» **Text block**:

_ _ _ _ _

Phil reported adapting his methods of coaching by applying the experience and knowledge gained from his professional practice as a teacher into his coaching practice. His approach with one student required more “telling” his perception was that the student “still thought it was like school”, “could not generate ideas” for herself and expected to be told what to do. He recalled “as a coach you are not really supposed to do this” but considered the suggestions given generated ideas and a way forward for the student.

My approach as a coach in some sessions was a dialogic one, similar to that of Carolina. Although non-traditional students were not always clear about the topic of conversation or goal, they were considered equal partners. Questioning, listening and pausing was used to allow for moments of reflection. In some instances, after the session, I contributed to the conversation by sharing my ideas and knowledge having worked within the University, such as University Procedures and the support services available to students. The account from a diary excerpt captured that a “one size” approach “does not fit all”; different points of the session required “less talking and more listening to gain insight into the unspoken, or more probing to gain clarity”.

3. The ambiguity of identifying and facilitating confidence through coaching

Most coaches considered confidence to be an area that non-traditional students required support with during coaching even though the students did not explicitly identify themselves as having issues with their confidence. What varied was how explicit or implicit it was for coaches to identify confidence and the methods used to assist non-traditional students with their perceived levels of self-confidence.

Coaches commonly considered students to be less confident based on their outward appearance such as body language, communication, expression, tone, their overall demeanour towards their studies and the relationships students had with their tutors, peers and family.

Melanie initially considered her student’s eloquent speech to signify a high level of self-confidence. Whilst Melanie was “not sure” that the student said they were “lacking confidence”, Melanie perceived her student to be more confident in her practical work and less confident with her written work following the disclosure of dyslexia during their coaching conversation.

_ _ _ _ _

» **Material**:
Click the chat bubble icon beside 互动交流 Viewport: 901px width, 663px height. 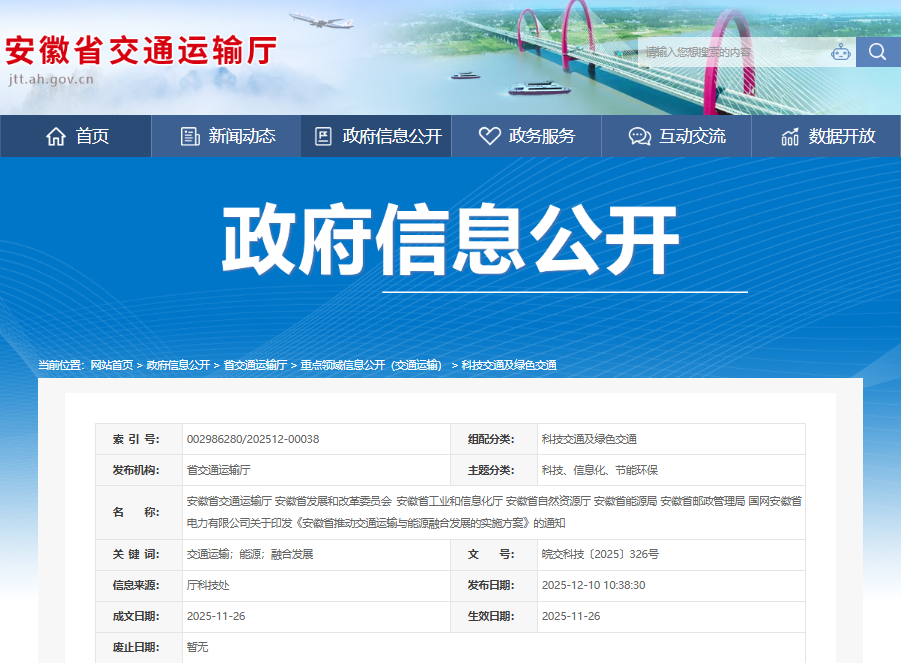point(639,136)
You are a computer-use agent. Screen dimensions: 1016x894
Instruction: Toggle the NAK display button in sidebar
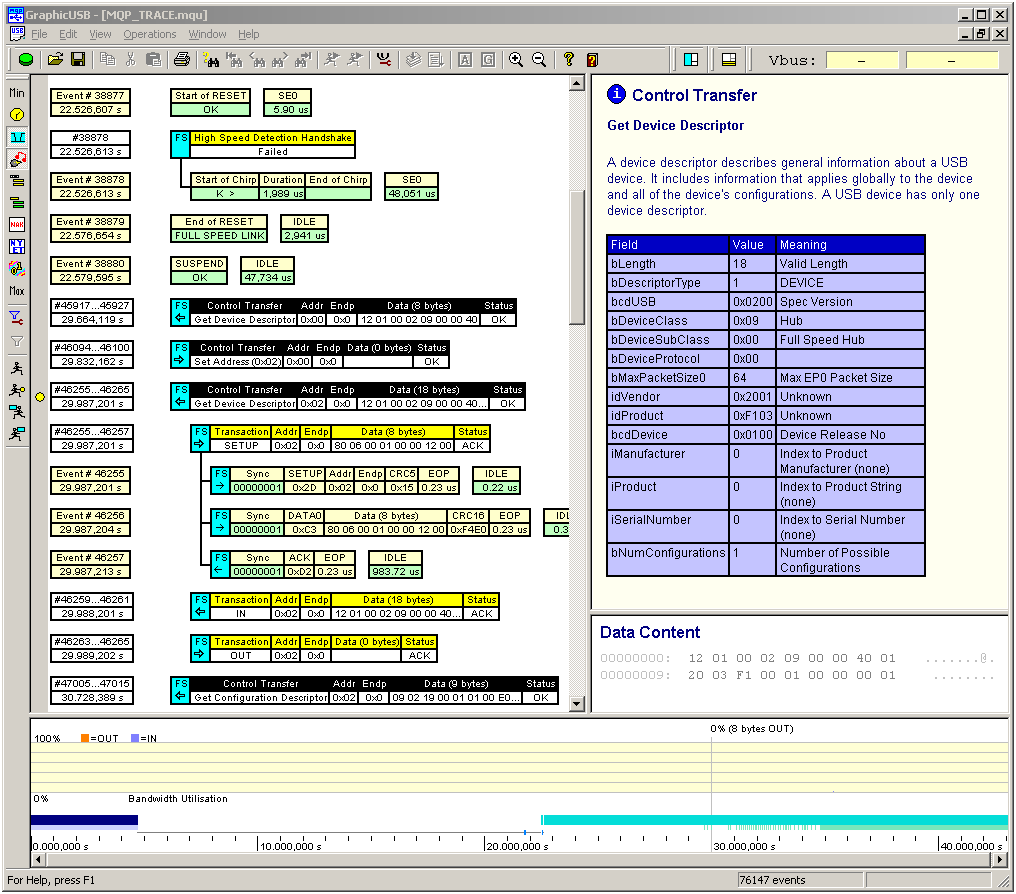pyautogui.click(x=17, y=225)
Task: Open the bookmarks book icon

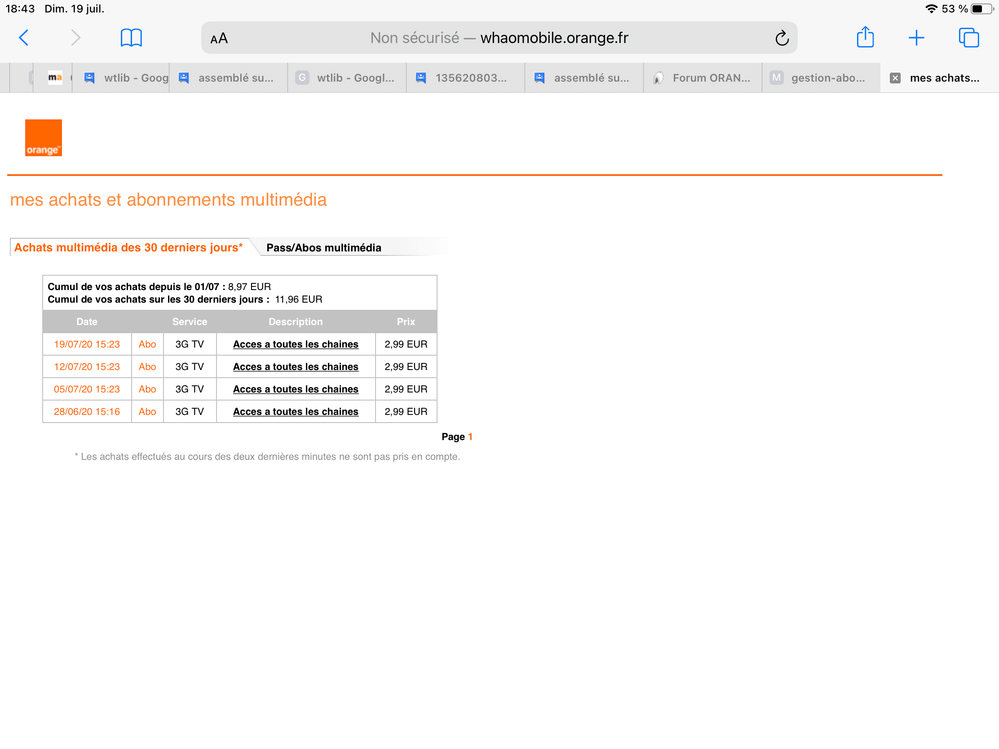Action: point(131,38)
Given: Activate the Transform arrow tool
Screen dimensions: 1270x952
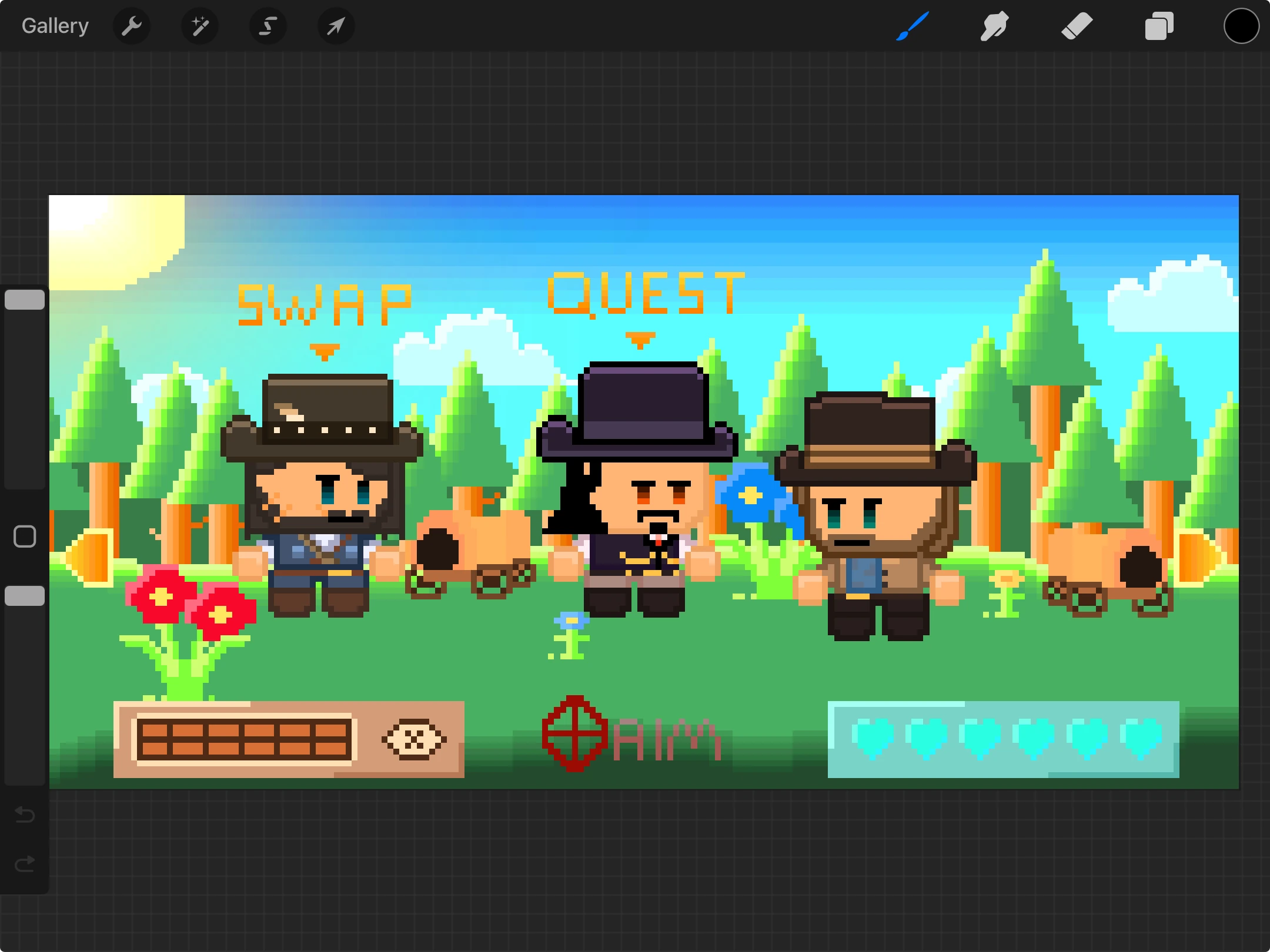Looking at the screenshot, I should click(336, 26).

_ _ _ _ _

» **Problems to work on**:
1) In the excerpt on coaching non-traditional students, what did Melanie initially take her student's eloquent speech to signify?
2) Continue the excerpt on coaching non-traditional students from its last sentence.

» **Results of the exercise**:
1) A high level of self-confidence.

2)
Phil considered both his students to lack confidence based on his perceptions of their ability to articulate themselves during coaching and their ability to familiarise themselves with their environment and interact with their tutor and peers. He reported that many students did not arrive at university with a lack of confidence in their ability, but that students were “scared” of being seen as “ill equipped or stupid” and were “intimidated by everyone else”.

Most coaches appeared to be able to identify the role that confidence played in their student’s wider disposition in terms of their transition from one education setting to another, and their ability to adapt to an unfamiliar learning environment.

Carolina considered the university environment and the relationship her student had with her peers and tutors to impact their student’s confidence. She perceived the transition from Further Education, “an environment of being told what to do” to Higher Education, “an environment of independent learning” a challenge. Caroline described different facets that she thought came into the equation when identifying her student’s self-confidence such as “fitting in to this strange environment” and “confidence to communicate their needs”.

Phil recalled his first experience as an art college student as “intimidating” he considered others to be more “flamboyant and knowledgeable” than himself. Carolina compared her confidence as a prior undergraduate student to the students whom she coached and considered herself confident in her ability to ask tutors for support when she felt it was required to do so. She perceived students who did not ask for support from their tutors or peers to lack confidence.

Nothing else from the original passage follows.